▸ Exercise objective
Convert only the lines of material from the line containing "Pregledajte vanjska svjetla (603, 76)" up to and including the line containing "Za profesionalce (255, 24)" into a Markdown table with the columns Row and Material line. Number each row and leave out any blank lines.
━━ Records for this task ━━
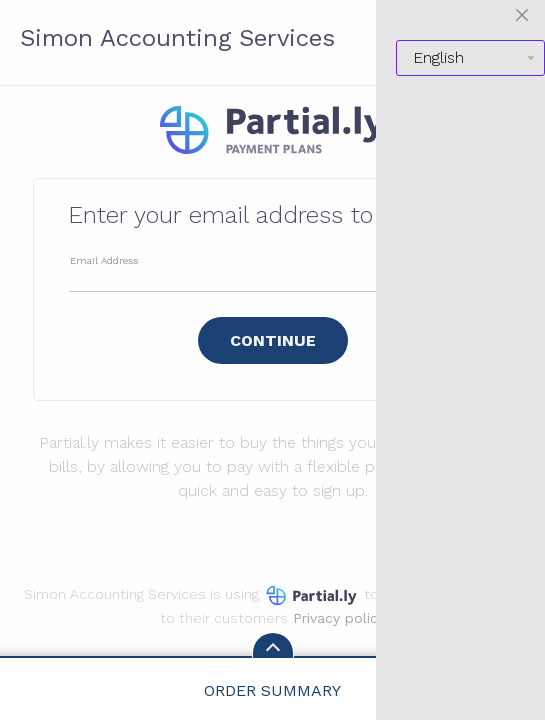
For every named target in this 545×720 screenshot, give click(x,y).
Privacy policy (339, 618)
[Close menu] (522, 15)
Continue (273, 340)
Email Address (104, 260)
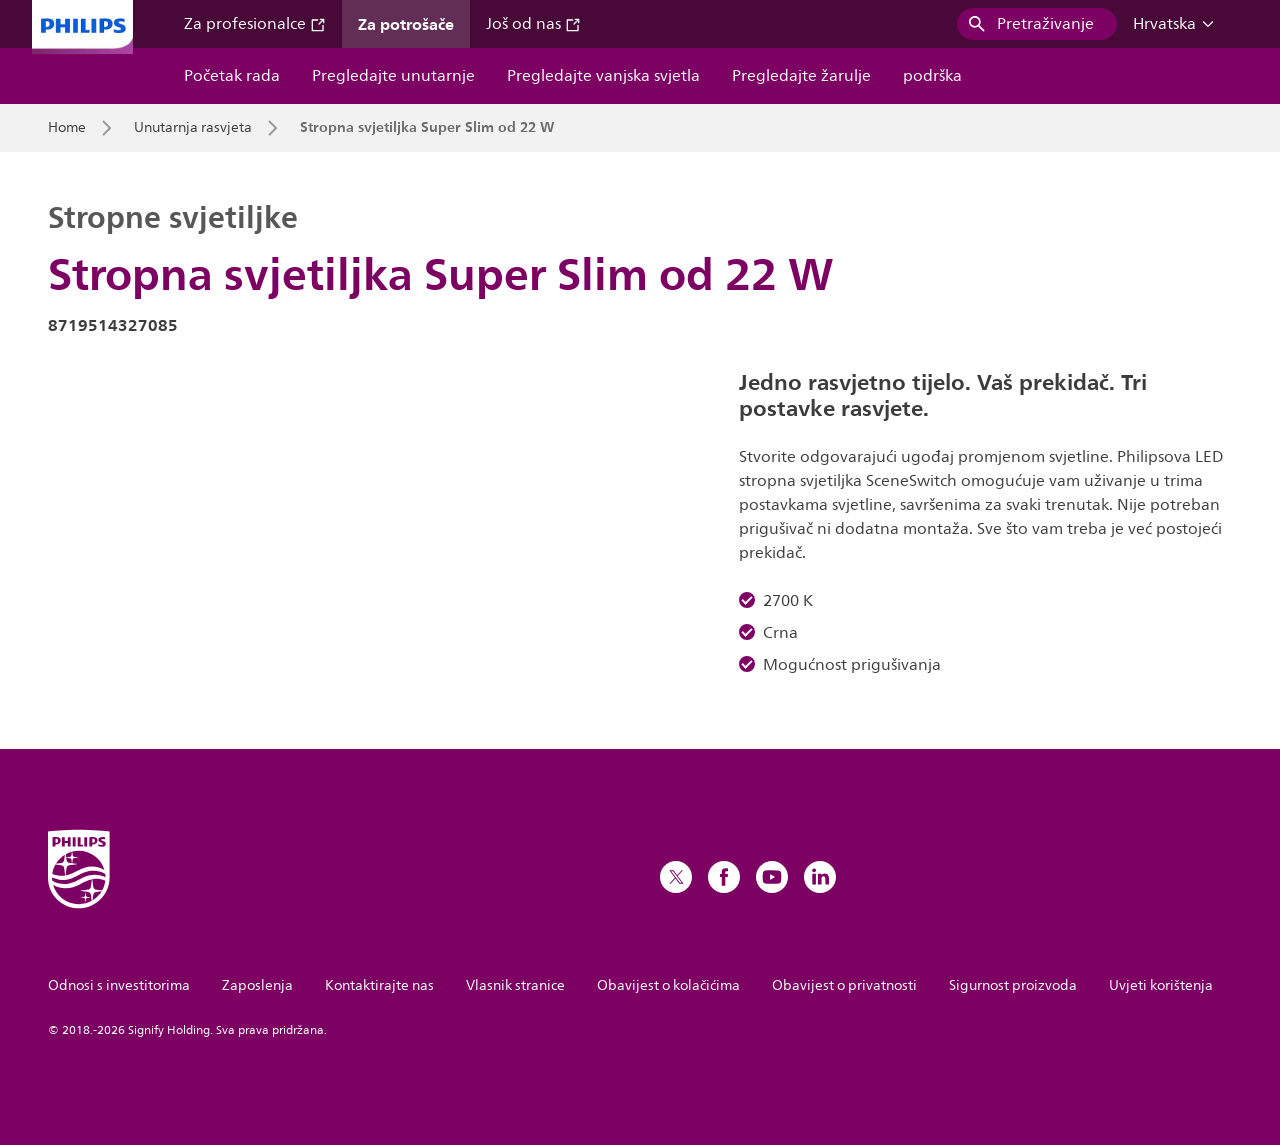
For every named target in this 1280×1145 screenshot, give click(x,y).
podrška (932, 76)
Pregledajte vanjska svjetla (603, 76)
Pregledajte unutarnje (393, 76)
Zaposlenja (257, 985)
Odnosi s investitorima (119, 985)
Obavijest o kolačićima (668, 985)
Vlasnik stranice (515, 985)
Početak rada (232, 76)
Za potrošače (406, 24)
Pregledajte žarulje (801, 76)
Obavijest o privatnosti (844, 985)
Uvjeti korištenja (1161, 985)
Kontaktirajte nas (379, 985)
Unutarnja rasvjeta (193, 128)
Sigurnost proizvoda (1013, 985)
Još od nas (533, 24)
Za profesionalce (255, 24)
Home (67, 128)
━━━
━━ Records for this task ━━
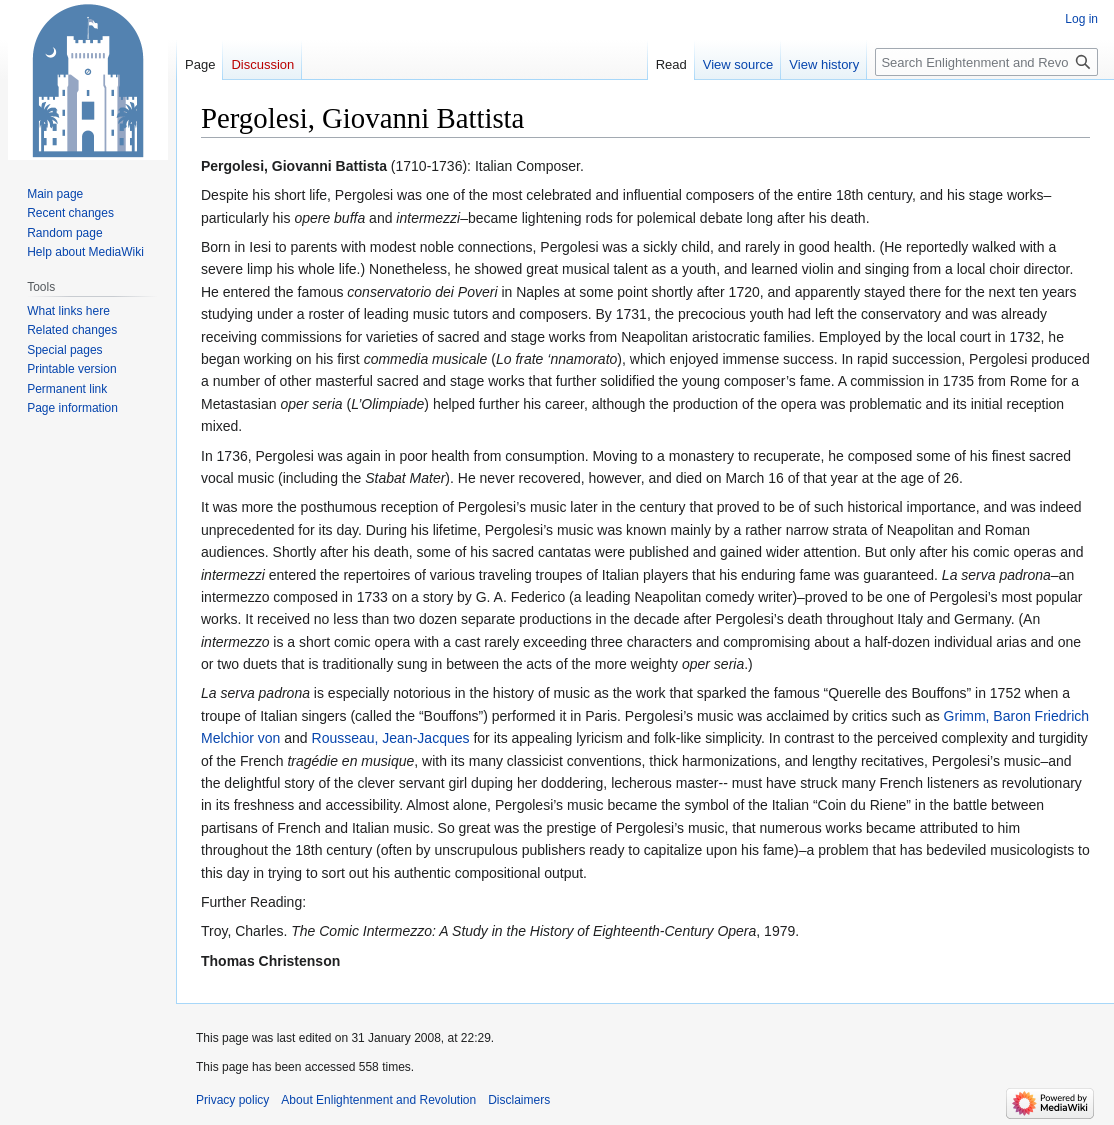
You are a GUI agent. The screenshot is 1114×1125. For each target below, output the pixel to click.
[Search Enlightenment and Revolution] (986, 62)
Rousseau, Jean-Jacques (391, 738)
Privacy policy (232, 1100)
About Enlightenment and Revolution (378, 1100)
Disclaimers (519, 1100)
━━━
▸ Full response
| Row | Material line |
|---|---|
| 1 | Pregledajte vanjska svjetla (603, 76) |
| 2 | Pregledajte unutarnje (393, 76) |
| 3 | Zaposlenja (257, 985) |
| 4 | Odnosi s investitorima (119, 985) |
| 5 | Obavijest o kolačićima (668, 985) |
| 6 | Vlasnik stranice (515, 985) |
| 7 | Početak rada (232, 76) |
| 8 | Za potrošače (406, 24) |
| 9 | Pregledajte žarulje (801, 76) |
| 10 | Obavijest o privatnosti (844, 985) |
| 11 | Uvjeti korištenja (1161, 985) |
| 12 | Kontaktirajte nas (379, 985) |
| 13 | Unutarnja rasvjeta (193, 128) |
| 14 | Sigurnost proizvoda (1013, 985) |
| 15 | Još od nas (533, 24) |
| 16 | Za profesionalce (255, 24) |